» Entries shown:
====================
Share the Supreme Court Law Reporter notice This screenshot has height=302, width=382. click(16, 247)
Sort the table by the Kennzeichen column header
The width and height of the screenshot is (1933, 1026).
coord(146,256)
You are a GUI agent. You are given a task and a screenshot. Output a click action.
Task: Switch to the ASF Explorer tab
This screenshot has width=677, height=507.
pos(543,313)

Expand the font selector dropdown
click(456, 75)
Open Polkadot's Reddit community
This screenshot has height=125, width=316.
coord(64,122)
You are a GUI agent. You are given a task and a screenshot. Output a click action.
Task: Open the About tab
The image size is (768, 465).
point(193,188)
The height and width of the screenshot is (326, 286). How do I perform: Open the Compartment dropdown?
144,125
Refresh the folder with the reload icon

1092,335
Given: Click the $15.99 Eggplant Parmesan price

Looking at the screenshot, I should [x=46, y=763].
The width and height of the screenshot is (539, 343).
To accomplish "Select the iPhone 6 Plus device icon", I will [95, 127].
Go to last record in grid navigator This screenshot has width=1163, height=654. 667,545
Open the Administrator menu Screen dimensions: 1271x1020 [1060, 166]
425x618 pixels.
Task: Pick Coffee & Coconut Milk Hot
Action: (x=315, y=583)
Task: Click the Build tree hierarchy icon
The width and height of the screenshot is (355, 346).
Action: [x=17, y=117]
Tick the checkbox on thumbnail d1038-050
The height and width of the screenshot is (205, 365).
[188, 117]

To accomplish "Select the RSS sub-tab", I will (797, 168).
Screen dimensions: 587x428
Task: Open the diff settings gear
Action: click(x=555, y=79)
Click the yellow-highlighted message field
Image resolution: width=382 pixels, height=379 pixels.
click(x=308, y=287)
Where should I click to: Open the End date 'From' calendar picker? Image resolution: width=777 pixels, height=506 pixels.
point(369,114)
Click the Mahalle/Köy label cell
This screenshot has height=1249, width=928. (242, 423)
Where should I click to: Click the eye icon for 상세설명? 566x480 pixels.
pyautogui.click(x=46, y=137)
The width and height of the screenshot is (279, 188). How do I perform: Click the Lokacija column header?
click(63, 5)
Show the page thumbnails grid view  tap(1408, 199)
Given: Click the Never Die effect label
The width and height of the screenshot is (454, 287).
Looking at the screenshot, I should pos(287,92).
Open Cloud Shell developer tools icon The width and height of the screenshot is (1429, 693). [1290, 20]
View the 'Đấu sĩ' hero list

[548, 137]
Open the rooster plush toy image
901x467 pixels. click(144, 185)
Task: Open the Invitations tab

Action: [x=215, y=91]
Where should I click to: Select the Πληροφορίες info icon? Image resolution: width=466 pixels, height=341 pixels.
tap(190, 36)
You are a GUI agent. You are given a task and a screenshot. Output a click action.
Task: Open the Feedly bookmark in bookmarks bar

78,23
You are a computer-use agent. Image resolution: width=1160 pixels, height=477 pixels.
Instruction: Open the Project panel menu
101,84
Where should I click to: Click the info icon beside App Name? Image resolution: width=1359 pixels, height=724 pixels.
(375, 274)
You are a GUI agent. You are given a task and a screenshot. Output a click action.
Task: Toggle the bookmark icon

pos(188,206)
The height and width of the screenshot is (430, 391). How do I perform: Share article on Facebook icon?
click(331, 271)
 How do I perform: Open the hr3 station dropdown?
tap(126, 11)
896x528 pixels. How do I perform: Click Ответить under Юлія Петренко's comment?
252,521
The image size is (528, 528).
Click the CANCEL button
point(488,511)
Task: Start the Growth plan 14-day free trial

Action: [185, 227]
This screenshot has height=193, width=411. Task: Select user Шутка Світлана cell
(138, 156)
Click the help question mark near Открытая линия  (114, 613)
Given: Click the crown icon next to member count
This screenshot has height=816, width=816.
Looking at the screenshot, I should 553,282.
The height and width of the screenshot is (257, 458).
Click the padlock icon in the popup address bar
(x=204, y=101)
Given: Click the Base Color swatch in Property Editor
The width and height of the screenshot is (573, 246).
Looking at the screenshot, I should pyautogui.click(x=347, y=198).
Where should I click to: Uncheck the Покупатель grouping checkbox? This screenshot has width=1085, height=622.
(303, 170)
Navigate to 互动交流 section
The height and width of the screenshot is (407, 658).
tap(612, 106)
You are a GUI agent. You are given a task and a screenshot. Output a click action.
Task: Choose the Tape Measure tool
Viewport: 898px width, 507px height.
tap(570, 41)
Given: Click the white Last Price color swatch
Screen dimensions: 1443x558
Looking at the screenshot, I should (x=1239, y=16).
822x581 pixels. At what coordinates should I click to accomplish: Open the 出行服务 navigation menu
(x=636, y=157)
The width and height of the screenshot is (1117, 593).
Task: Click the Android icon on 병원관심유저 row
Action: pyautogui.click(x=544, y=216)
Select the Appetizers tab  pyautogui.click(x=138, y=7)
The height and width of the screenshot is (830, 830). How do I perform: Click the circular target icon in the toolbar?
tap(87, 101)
====================
» Exercise brief:
Show the lines in the entries above that include the string "grid".

» The completed task:
Go to last record in grid navigator This screenshot has width=1163, height=654. 667,545
Show the page thumbnails grid view  tap(1408, 199)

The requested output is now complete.